Dataset items
┄┄┄┄┄┄┄┄┄┄┄┄┄┄┄┄┄┄┄┄

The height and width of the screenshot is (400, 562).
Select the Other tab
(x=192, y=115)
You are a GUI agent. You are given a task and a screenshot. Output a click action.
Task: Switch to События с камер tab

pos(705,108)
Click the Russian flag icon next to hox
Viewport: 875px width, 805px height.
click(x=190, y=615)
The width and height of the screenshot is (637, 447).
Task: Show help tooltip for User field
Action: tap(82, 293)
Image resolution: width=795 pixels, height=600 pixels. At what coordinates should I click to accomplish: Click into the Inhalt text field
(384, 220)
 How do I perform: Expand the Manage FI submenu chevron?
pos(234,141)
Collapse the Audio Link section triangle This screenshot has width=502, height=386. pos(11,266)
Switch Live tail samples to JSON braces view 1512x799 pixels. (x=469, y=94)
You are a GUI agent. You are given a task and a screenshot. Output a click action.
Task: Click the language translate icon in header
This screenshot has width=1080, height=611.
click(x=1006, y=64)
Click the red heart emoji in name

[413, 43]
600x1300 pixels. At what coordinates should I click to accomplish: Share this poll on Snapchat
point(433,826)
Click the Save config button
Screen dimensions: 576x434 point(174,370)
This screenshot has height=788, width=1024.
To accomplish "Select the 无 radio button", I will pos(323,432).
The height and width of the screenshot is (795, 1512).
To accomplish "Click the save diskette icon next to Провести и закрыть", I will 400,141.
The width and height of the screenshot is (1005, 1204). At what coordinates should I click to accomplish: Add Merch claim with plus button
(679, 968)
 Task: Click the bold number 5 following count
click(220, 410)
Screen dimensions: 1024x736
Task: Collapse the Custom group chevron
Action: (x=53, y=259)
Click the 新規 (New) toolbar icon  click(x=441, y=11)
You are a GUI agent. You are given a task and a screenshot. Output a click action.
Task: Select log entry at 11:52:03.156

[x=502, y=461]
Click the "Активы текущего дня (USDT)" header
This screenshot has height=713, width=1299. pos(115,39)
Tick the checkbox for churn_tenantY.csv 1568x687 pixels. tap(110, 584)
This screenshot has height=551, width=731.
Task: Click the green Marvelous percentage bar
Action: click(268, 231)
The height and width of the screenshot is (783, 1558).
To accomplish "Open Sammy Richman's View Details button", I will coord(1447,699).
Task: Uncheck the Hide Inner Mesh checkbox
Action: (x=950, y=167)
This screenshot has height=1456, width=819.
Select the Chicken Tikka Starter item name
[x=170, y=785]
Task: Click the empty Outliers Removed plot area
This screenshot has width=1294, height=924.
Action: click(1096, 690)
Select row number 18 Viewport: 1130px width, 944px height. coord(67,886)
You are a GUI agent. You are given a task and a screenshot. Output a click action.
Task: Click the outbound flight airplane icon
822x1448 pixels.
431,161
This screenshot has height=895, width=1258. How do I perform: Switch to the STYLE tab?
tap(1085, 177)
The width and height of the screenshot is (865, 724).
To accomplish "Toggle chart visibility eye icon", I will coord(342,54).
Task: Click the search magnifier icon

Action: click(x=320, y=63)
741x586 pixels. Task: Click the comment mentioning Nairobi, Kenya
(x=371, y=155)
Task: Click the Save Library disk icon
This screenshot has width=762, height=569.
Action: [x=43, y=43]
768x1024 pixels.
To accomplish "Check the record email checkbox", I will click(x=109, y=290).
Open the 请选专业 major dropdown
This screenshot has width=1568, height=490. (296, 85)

┄┄┄┄┄┄┄┄┄┄┄┄┄┄┄┄┄┄┄┄

### Exercise brief
Copy all the data. Match it exactly.

### Task response
The height and width of the screenshot is (400, 562).
Select the Other tab
(x=192, y=115)
You are a GUI agent. You are given a task and a screenshot. Output a click action.
Task: Switch to События с камер tab

pos(705,108)
Click the Russian flag icon next to hox
Viewport: 875px width, 805px height.
click(x=190, y=615)
The width and height of the screenshot is (637, 447).
Task: Show help tooltip for User field
Action: tap(82, 293)
Image resolution: width=795 pixels, height=600 pixels. At what coordinates should I click to accomplish: Click into the Inhalt text field
(384, 220)
 How do I perform: Expand the Manage FI submenu chevron?
pos(234,141)
Collapse the Audio Link section triangle This screenshot has width=502, height=386. pos(11,266)
Switch Live tail samples to JSON braces view 1512x799 pixels. (x=469, y=94)
You are a GUI agent. You are given a task and a screenshot. Output a click action.
Task: Click the language translate icon in header
This screenshot has width=1080, height=611.
click(x=1006, y=64)
Click the red heart emoji in name

[413, 43]
600x1300 pixels. At what coordinates should I click to accomplish: Share this poll on Snapchat
point(433,826)
Click the Save config button
Screen dimensions: 576x434 point(174,370)
This screenshot has height=788, width=1024.
To accomplish "Select the 无 radio button", I will pos(323,432).
The height and width of the screenshot is (795, 1512).
To accomplish "Click the save diskette icon next to Провести и закрыть", I will 400,141.
The width and height of the screenshot is (1005, 1204). At what coordinates should I click to accomplish: Add Merch claim with plus button
(679, 968)
 Task: Click the bold number 5 following count
click(220, 410)
Screen dimensions: 1024x736
Task: Collapse the Custom group chevron
Action: (x=53, y=259)
Click the 新規 (New) toolbar icon  click(x=441, y=11)
You are a GUI agent. You are given a task and a screenshot. Output a click action.
Task: Select log entry at 11:52:03.156

[x=502, y=461]
Click the "Активы текущего дня (USDT)" header
This screenshot has height=713, width=1299. pos(115,39)
Tick the checkbox for churn_tenantY.csv 1568x687 pixels. tap(110, 584)
This screenshot has height=551, width=731.
Task: Click the green Marvelous percentage bar
Action: click(268, 231)
The height and width of the screenshot is (783, 1558).
To accomplish "Open Sammy Richman's View Details button", I will coord(1447,699).
Task: Uncheck the Hide Inner Mesh checkbox
Action: (x=950, y=167)
This screenshot has height=1456, width=819.
Select the Chicken Tikka Starter item name
[x=170, y=785]
Task: Click the empty Outliers Removed plot area
This screenshot has width=1294, height=924.
Action: click(1096, 690)
Select row number 18 Viewport: 1130px width, 944px height. coord(67,886)
You are a GUI agent. You are given a task and a screenshot. Output a click action.
Task: Click the outbound flight airplane icon
822x1448 pixels.
431,161
This screenshot has height=895, width=1258. How do I perform: Switch to the STYLE tab?
tap(1085, 177)
The width and height of the screenshot is (865, 724).
To accomplish "Toggle chart visibility eye icon", I will coord(342,54).
Task: Click the search magnifier icon

Action: click(x=320, y=63)
741x586 pixels. Task: Click the comment mentioning Nairobi, Kenya
(x=371, y=155)
Task: Click the Save Library disk icon
This screenshot has width=762, height=569.
Action: [x=43, y=43]
768x1024 pixels.
To accomplish "Check the record email checkbox", I will click(x=109, y=290).
Open the 请选专业 major dropdown
This screenshot has width=1568, height=490. (296, 85)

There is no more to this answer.